• SOURCE RECORDS:
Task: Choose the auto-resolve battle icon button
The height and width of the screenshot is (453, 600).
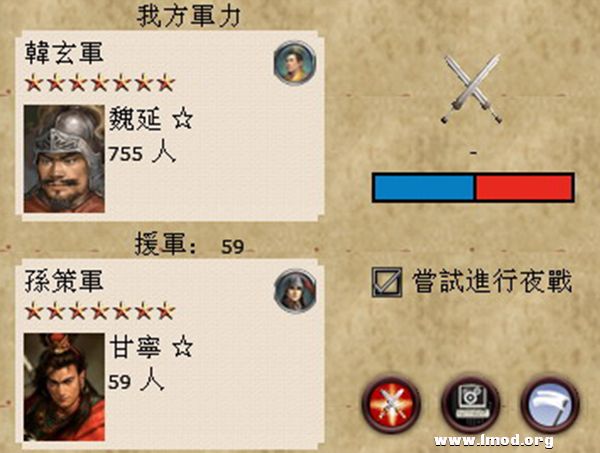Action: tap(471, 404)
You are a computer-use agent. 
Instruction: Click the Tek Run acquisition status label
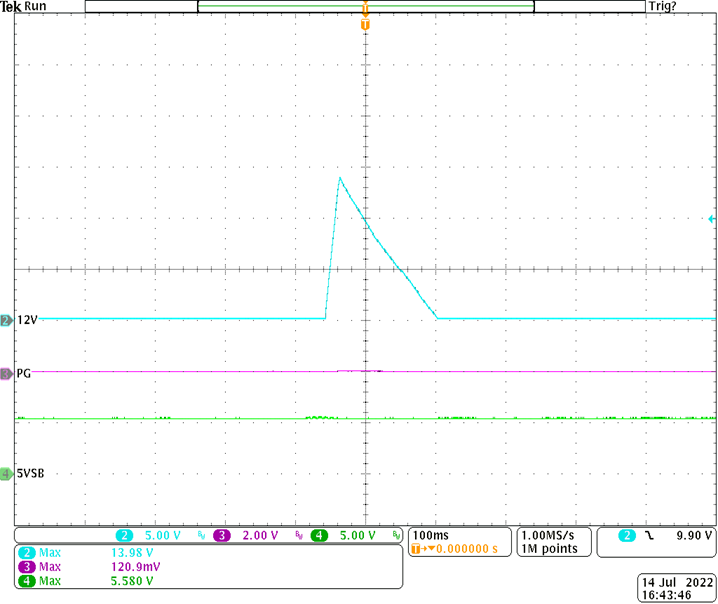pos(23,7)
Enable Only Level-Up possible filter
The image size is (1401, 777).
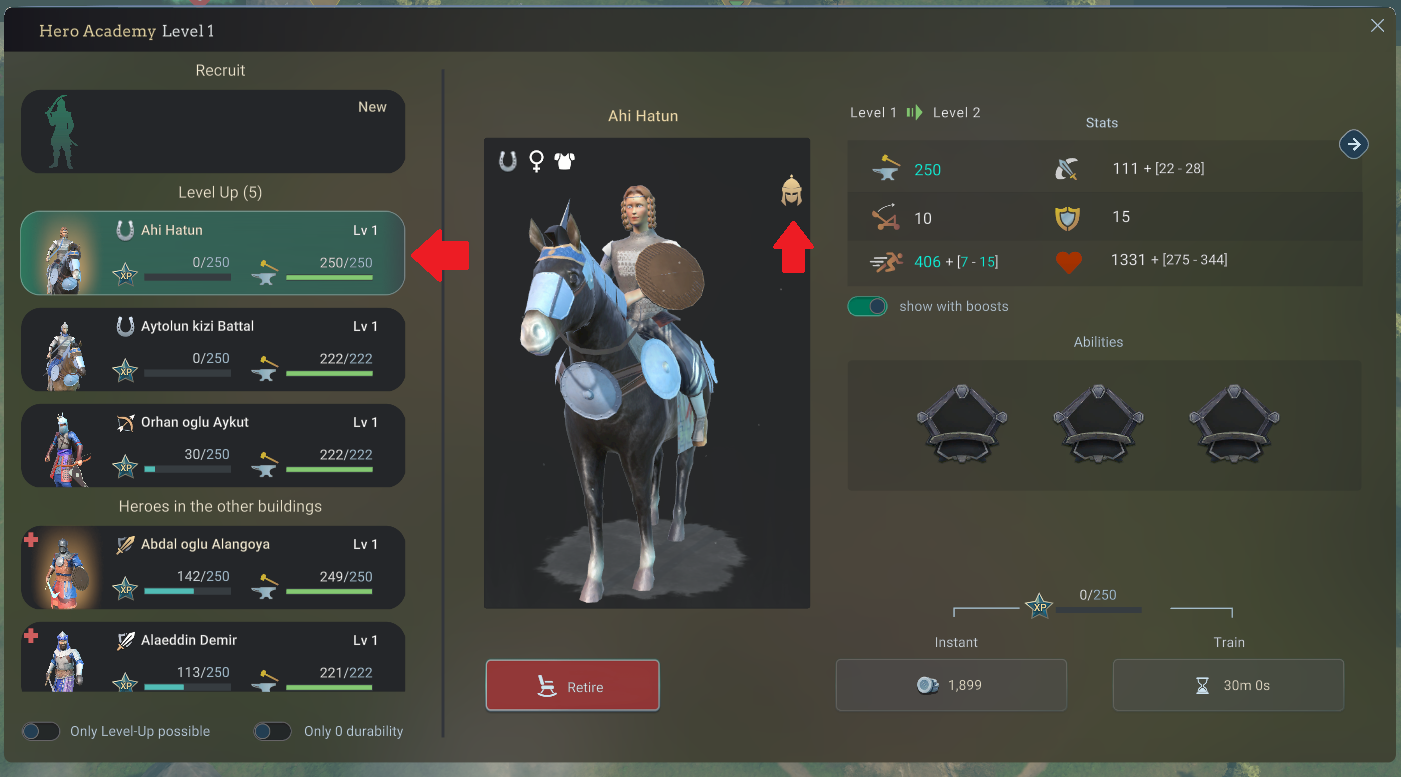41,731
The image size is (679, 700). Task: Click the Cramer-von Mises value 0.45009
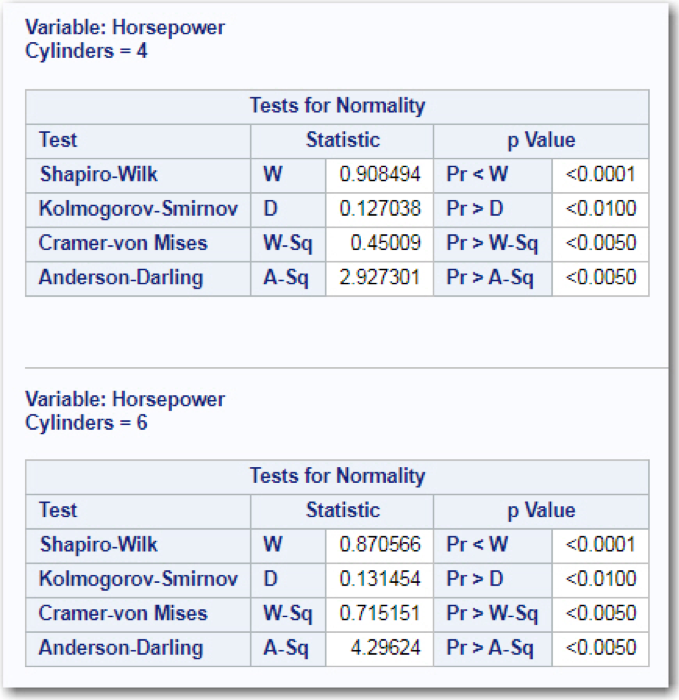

• WORK TASK: The response should consist of the lines above from the first through the one containing "Enable Only Level-Up possible filter", transcribed exactly, with every picture left out.

• EXERCISE ANSWER:
Task: Choose the auto-resolve battle icon button
The height and width of the screenshot is (453, 600).
Action: tap(471, 404)
You are a computer-use agent. 
Instruction: Click the Tek Run acquisition status label
pos(23,7)
Enable Only Level-Up possible filter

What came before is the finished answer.